_Records to process:_
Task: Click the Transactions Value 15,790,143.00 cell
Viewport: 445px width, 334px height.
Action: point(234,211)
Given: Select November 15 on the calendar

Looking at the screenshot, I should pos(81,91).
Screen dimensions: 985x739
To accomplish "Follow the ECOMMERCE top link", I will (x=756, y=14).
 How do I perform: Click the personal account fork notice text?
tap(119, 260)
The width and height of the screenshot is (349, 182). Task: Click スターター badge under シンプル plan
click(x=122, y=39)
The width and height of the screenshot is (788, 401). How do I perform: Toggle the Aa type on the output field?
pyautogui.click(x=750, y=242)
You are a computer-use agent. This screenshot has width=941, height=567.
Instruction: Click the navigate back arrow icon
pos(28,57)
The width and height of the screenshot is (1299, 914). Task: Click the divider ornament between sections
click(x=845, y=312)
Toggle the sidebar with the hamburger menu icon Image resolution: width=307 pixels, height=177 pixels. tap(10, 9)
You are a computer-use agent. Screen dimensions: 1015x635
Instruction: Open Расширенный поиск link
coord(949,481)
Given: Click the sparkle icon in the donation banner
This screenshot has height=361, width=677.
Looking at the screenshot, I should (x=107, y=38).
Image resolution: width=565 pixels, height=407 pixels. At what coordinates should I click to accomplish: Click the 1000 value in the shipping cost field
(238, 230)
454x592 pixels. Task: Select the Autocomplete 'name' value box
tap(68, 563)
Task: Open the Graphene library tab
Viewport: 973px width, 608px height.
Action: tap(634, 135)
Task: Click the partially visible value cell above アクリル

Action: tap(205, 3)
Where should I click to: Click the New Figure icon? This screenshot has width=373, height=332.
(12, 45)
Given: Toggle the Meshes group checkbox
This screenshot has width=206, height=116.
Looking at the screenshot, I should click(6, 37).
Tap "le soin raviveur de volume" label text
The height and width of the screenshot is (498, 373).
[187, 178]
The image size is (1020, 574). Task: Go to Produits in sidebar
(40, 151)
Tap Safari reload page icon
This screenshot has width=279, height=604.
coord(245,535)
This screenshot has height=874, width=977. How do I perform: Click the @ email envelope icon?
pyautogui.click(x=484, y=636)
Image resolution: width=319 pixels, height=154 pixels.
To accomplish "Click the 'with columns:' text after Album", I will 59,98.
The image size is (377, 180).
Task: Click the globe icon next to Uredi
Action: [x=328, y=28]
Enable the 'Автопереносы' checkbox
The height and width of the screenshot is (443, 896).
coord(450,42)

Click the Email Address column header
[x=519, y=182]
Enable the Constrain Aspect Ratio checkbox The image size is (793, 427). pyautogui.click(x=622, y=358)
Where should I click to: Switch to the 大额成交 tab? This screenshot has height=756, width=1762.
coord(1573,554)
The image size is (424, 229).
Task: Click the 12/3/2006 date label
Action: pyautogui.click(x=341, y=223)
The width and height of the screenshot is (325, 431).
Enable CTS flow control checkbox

_Work to be completed:_ All the lines of the material above must be given again exactly.

_Result below:_
Task: Click the Transactions Value 15,790,143.00 cell
Viewport: 445px width, 334px height.
Action: point(234,211)
Given: Select November 15 on the calendar

Looking at the screenshot, I should pos(81,91).
Screen dimensions: 985x739
To accomplish "Follow the ECOMMERCE top link", I will (x=756, y=14).
 How do I perform: Click the personal account fork notice text?
tap(119, 260)
The width and height of the screenshot is (349, 182). Task: Click スターター badge under シンプル plan
click(x=122, y=39)
The width and height of the screenshot is (788, 401). How do I perform: Toggle the Aa type on the output field?
pyautogui.click(x=750, y=242)
You are a computer-use agent. This screenshot has width=941, height=567.
Instruction: Click the navigate back arrow icon
pos(28,57)
The width and height of the screenshot is (1299, 914). Task: Click the divider ornament between sections
click(x=845, y=312)
Toggle the sidebar with the hamburger menu icon Image resolution: width=307 pixels, height=177 pixels. tap(10, 9)
You are a computer-use agent. Screen dimensions: 1015x635
Instruction: Open Расширенный поиск link
coord(949,481)
Given: Click the sparkle icon in the donation banner
This screenshot has height=361, width=677.
Looking at the screenshot, I should (x=107, y=38).
Image resolution: width=565 pixels, height=407 pixels. At what coordinates should I click to accomplish: Click the 1000 value in the shipping cost field
(238, 230)
454x592 pixels. Task: Select the Autocomplete 'name' value box
tap(68, 563)
Task: Open the Graphene library tab
Viewport: 973px width, 608px height.
Action: tap(634, 135)
Task: Click the partially visible value cell above アクリル

Action: tap(205, 3)
Where should I click to: Click the New Figure icon? This screenshot has width=373, height=332.
(12, 45)
Given: Toggle the Meshes group checkbox
This screenshot has width=206, height=116.
Looking at the screenshot, I should click(6, 37).
Tap "le soin raviveur de volume" label text
The height and width of the screenshot is (498, 373).
[187, 178]
The image size is (1020, 574). Task: Go to Produits in sidebar
(40, 151)
Tap Safari reload page icon
This screenshot has width=279, height=604.
coord(245,535)
This screenshot has height=874, width=977. How do I perform: Click the @ email envelope icon?
pyautogui.click(x=484, y=636)
Image resolution: width=319 pixels, height=154 pixels.
To accomplish "Click the 'with columns:' text after Album", I will 59,98.
The image size is (377, 180).
Task: Click the globe icon next to Uredi
Action: [x=328, y=28]
Enable the 'Автопереносы' checkbox
The height and width of the screenshot is (443, 896).
coord(450,42)

Click the Email Address column header
[x=519, y=182]
Enable the Constrain Aspect Ratio checkbox The image size is (793, 427). pyautogui.click(x=622, y=358)
Where should I click to: Switch to the 大额成交 tab? This screenshot has height=756, width=1762.
coord(1573,554)
The image size is (424, 229).
Task: Click the 12/3/2006 date label
Action: pyautogui.click(x=341, y=223)
The width and height of the screenshot is (325, 431).
Enable CTS flow control checkbox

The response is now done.